### DOCUMENT PASSAGE
============================================================
285

I'm generating some xml files that needs to conform to an xsd file that was given to me. How should I verify they conform?

13 Answers 13

353

The Java runtime library supports validation. Last time I checked this was the Apache Xerces parser under the covers. You should probably use a javax.xml.validation.Validator.

import javax.xml.XMLConstants;
import javax.xml.transform.Source;
import javax.xml.transform.stream.StreamSource;
import javax.xml.validation.*;
import java.net.URL;
import org.xml.sax.SAXException;
//import java.io.File; // if you use File
import java.io.IOException;
...
URL schemaFile = new URL("http://host:port/filename.xsd");
// webapp example xsd: 
// URL schemaFile = new URL("http://java.sun.com/xml/ns/j2ee/web-app_2_4.xsd");
// local file example:
// File schemaFile = new File("/location/to/localfile.xsd"); // etc.
Source xmlFile = new StreamSource(new File("web.xml"));
SchemaFactory schemaFactory = SchemaFactory
    .newInstance(XMLConstants.W3C_XML_SCHEMA_NS_URI);
try {
  Schema schema = schemaFactory.newSchema(schemaFile);
  Validator validator = schema.newValidator();
  validator.validate(xmlFile);
  System.out.println(xmlFile.getSystemId() + " is valid");
} catch (SAXException e) {
  System.out.println(xmlFile.getSystemId() + " is NOT valid reason:" + e);
} catch (IOException e) {}

The schema factory constant is the string http://www.w3.org/2001/XMLSchema which defines XSDs. The above code validates a WAR deployment descriptor against the URL http://java.sun.com/xml/ns/j2ee/web-app_2_4.xsd but you could just as easily validate against a local file.

You should not use the DOMParser to validate a document (unless your goal is to create a document object model anyway). This will start creating DOM objects as it parses the document - wasteful if you aren't going to use them.

8
  • Are you using a DOM or SAX parser in this example? How do i tell which parser you are using as i cant see a reference to either.
    – ziggy
    Jul 21, 2012 at 12:15
  • 1
    @ziggy - this is an implementation detail of the JAXP implementation. Sun's JDK 6 uses SAX parser with a StreamSource. A JAXP implementation could legally use a DOM parser in this case, but there is no reason to. If you use a DOM parser explicitly for validation, you will definitely instantiate a DOM tree.
============================================================
### RECORDED DATA
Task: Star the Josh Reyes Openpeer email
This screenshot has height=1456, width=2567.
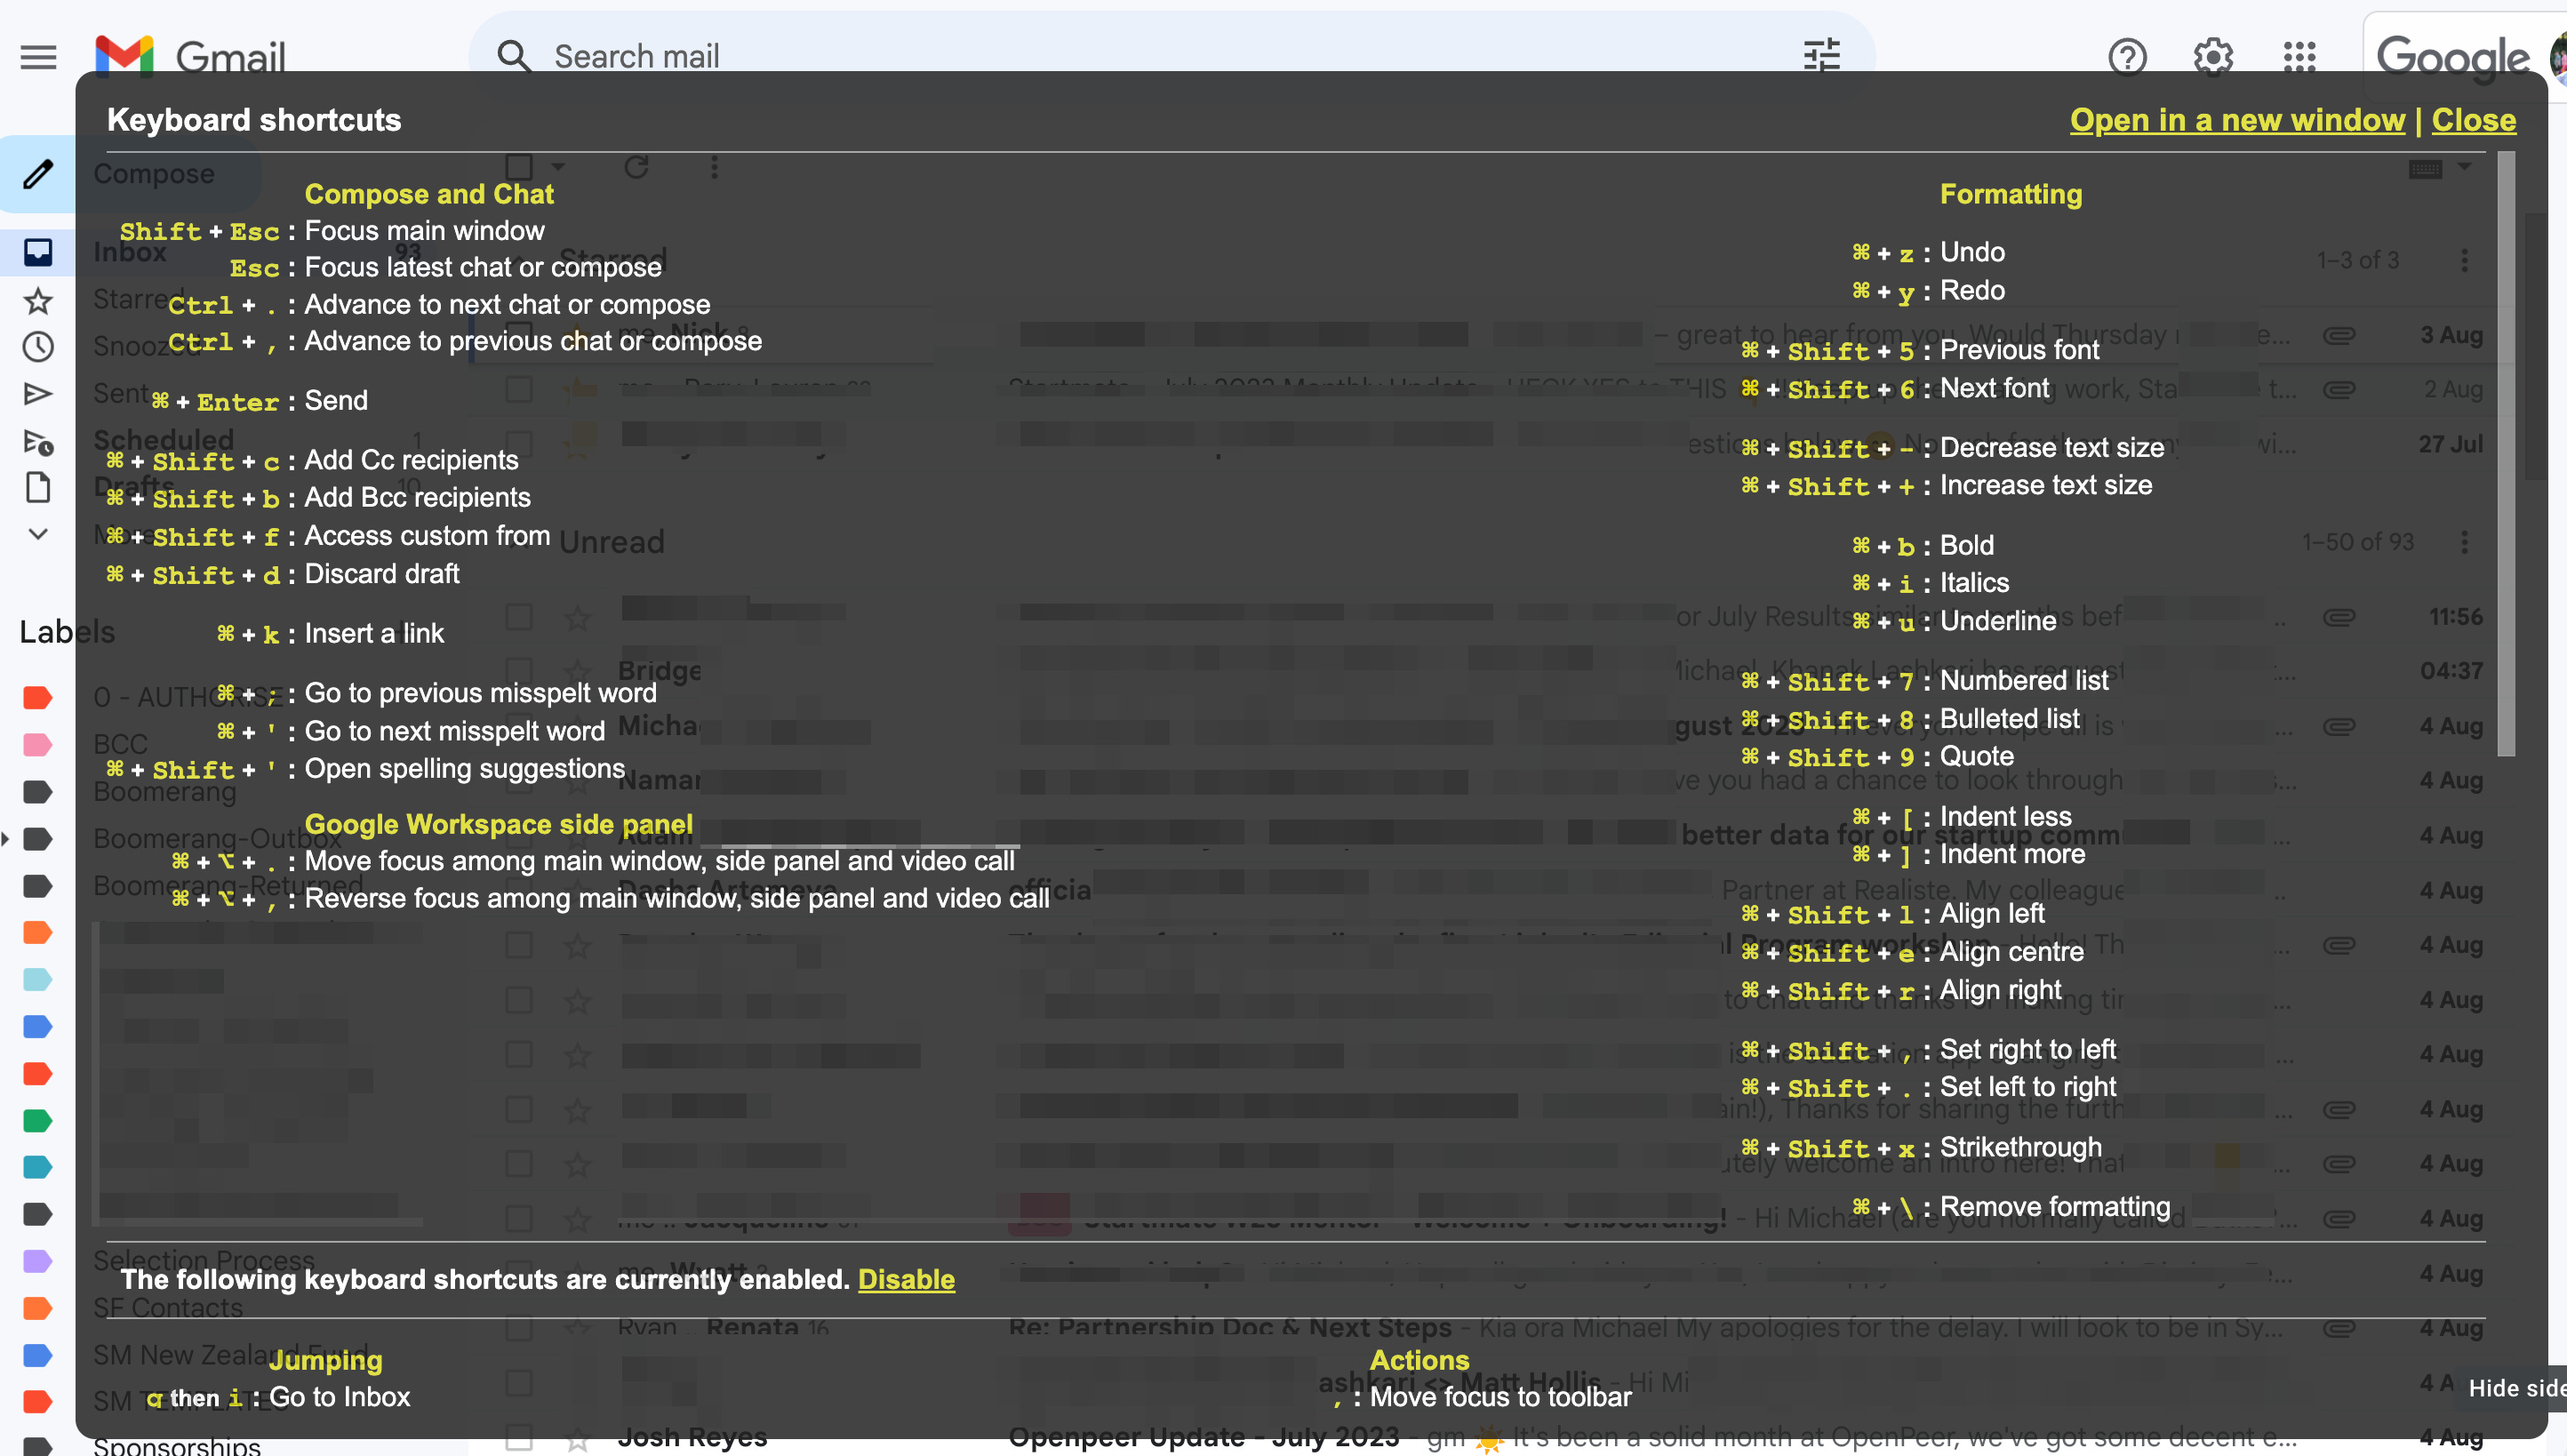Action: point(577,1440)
============================================================
### EXERCISES
- a) List every import statement in the XML validation thread that is not commented out, giving each fully qualified name as it appears.
- b) Continue the XML validation thread from where it stops.

### RESPONSES PER TASK
- a)
javax.xml.XMLConstants
javax.xml.transform.Source
javax.xml.transform.stream.StreamSource
javax.xml.validation.*
java.net.URL
org.xml.sax.SAXException
java.io.IOException

- b)
    – McDowell
    Jul 21, 2012 at 14:56
  • How do i use an ErrorHandler with the above? Is is a case of just creating the ErrorHandler and associating it with the validator? i.e. validator.SetErrorHandler() as in the example in this SO question stackoverflow.com/questions/4864681/…?
    – ziggy
    Jul 22, 2012 at 18:14
  • Shouldn't execptions just be used for execptional situations and not for control flow?
    – mike
    Jul 19, 2013 at 14:48
  • Won't this code only catch fatal errors? If you want to be able to catch non-fatals (such as non-structural ones) I think you will need to use an ErrorHandler. May 30, 2014 at 21:13
25

Here's how to do it using Xerces2. A tutorial for this, here (req. signup).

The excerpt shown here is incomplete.